At this point, you should have:

These instructions open in a web browser.
Your Lab 9 project open in Posit Cloud in another browser window.
The required packages installed and loaded without errors
The Lab 9 worksheet in front of you.

Do not continue until all of the above steps are working correctly.

Overview

In this lab, you will analyze the relationship between two categorical variables using contingency analysis.

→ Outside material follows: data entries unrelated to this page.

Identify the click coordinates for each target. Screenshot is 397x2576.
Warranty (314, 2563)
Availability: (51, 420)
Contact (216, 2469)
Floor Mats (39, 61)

A contingency table summarizes the joint distribution of two categorical variables and allows us to estimate measures of association such as relative risk (RR) and odds ratio (OR). These measures describe the magnitude and direction of an association between two binary variables. We will also conduct a chi-square test of independence to determine whether the observed association is statistically significant.

You will use data from the National Health and Nutrition Examination Survey (NHANES), a large, nationally representative health survey conducted in the United States. For this lab, you will examine the relationship between sleep duration and depressive symptoms among adults.

Question 1

What are two ways to measure the magnitude of an association between two binary categorical variables?

Dataset and Variables

In this lab, you will use publicly available data from the August 2021–August 2023 cycle of the
National Health and Nutrition Examination Survey (NHANES), conducted by the
Centers for Disease Control and Prevention (CDC).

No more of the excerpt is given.